The turnout has reflected that, with guests showing up nightly to enjoy cocktails and small bites in the presence of an eclectic mix of global musicians, with a focus on Latin acts such as resident band the Pedrito Martinez Group. The owners’ deep industry knowledge allows them to book some of the best musical talent, while a diverse crowd can’t resist the allure of the dark and sexy environment in the heart of the ever-crowded Meatpacking District. Upon entering, the venue immediately draws you in. The landings leading into the room give a sense of space, while seducing you down into the party below. Crimson LED lights shower the room, which is comprised of red leather couches with tables (which inevitably get pushed aside for dancing late into the night), and a stage that’s put to good use. Performances begin at 8PM, and as the night wears on, different groups come and go.

“The crowds really complement each other, and a lot of my crowd comes early to catch the last show before late night,” Bass asserts regarding the shift into a late-night dance club. “Now that the Whitney has opened down the street, we are getting a whole new crowd that loves art and music as well.”

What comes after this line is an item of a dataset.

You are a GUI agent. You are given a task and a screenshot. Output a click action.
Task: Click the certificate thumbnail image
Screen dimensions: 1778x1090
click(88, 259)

The subterranean lounge sits on nightlife-laden Gansevoort Street, where clubs have come and gone in the blink of an eye. Situated right by Santina and the aforementioned Whitney, this plot of New York is flourishing, but has been desperate for an intimate venue to play host to the artsy crowd. While Gilded Lily (where Bass co-hosted a weekly party), Up & Down (where Bass co-hosted the famous New York New York party), and the perennial eighteenth floor of the Standard are within arms reach, Subrosa sees things from a different angle. “Pretty much every night we are open has live shows,” Bass explains. “This is what makes us special and distinguishes us from the others. We are the only live music venue that has a tight door and doesn’t charge admission.”

Barely a month after opening, Bass’ distinctive vibe has quickly surfaced at night. After weeks of soft launches and private events, the club finally had an official opening just weeks ago with the Misshapes DJing and a performance by the band HITS. Nonetheless, Bass understands that this is not like any other club and is adapting to his new surroundings. That’s where his excitement shines through again. “I am finally taking salsa classes,” he jokes, “as I don’t want to embarrass myself in a room filled with great dancers.”

Subrosa is now open at 63 Gansevoort Street, New York.